* _Set exercise_: Copy back, word for word, the part of the entries that opens with the line containing "Task: Open the reply icon on gobblzie's post" and closes with the line containing "The height and", both of those lines included.

--- start The input ---

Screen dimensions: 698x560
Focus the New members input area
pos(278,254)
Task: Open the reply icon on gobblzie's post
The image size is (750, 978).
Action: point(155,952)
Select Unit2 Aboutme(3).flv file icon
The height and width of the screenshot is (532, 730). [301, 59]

--- end The input ---
--- start The input ---

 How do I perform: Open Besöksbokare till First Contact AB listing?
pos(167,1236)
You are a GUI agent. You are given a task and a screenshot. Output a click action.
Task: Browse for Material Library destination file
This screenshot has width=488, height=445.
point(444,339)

--- end The input ---
--- start The input ---

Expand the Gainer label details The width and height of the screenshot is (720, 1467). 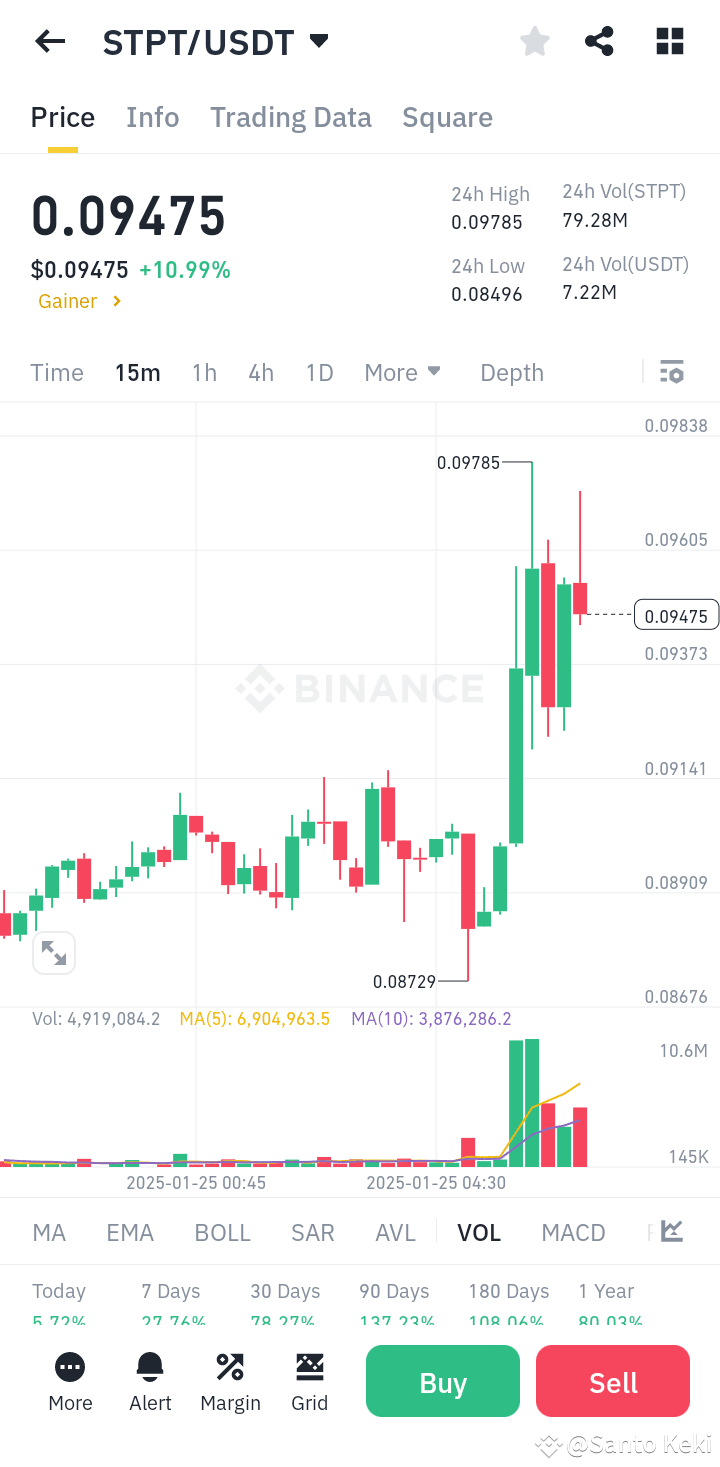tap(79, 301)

--- end The input ---

* _Task response_:
Task: Open the reply icon on gobblzie's post
The image size is (750, 978).
Action: point(155,952)
Select Unit2 Aboutme(3).flv file icon
The height and width of the screenshot is (532, 730). [301, 59]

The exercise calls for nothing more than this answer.